— START GIVEN DATA —
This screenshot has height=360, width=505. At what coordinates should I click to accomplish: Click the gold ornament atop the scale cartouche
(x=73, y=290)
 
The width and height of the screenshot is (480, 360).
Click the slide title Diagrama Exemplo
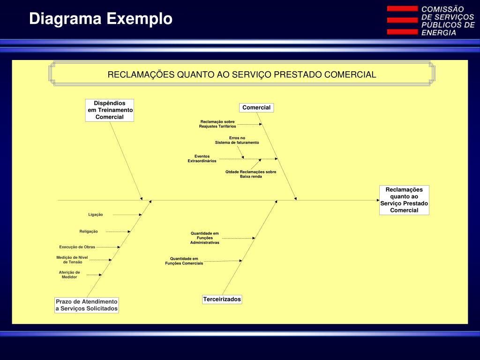point(101,19)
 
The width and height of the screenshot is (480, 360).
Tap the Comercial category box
point(256,108)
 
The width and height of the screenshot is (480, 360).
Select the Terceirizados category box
point(222,299)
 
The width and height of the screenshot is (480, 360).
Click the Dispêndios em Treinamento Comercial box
point(110,110)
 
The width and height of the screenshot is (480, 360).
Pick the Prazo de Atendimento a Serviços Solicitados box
point(87,305)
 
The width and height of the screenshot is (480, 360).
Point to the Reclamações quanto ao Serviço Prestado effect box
point(404,200)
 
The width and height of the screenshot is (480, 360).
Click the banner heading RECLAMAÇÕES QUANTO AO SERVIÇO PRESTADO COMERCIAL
point(242,75)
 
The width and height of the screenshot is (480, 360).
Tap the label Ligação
point(96,215)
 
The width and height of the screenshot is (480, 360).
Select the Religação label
point(89,232)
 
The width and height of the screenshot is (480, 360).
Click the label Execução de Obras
point(77,247)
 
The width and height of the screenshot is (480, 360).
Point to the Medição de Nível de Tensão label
point(72,260)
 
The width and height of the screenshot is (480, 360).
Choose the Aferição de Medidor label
point(69,275)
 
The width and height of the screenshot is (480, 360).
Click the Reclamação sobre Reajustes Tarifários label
point(218,124)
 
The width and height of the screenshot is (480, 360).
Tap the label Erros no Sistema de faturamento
point(237,140)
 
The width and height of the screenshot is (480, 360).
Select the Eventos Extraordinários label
point(202,158)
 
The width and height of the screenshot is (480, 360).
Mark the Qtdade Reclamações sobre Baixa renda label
point(251,174)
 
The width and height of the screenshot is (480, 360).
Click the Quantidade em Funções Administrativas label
point(205,238)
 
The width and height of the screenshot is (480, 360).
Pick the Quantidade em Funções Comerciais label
point(184,261)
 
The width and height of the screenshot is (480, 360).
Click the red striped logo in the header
point(402,20)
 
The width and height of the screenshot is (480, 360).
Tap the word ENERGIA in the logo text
point(439,33)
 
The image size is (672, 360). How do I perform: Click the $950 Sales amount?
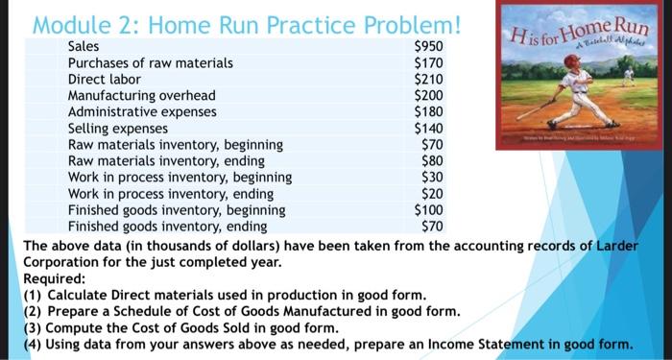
— END GIVEN DATA —
**EXERCISE BRIEF:**
How many lines in the material above contain the word "Click"? Reply with the number alone.

**FULL ANSWER:**
9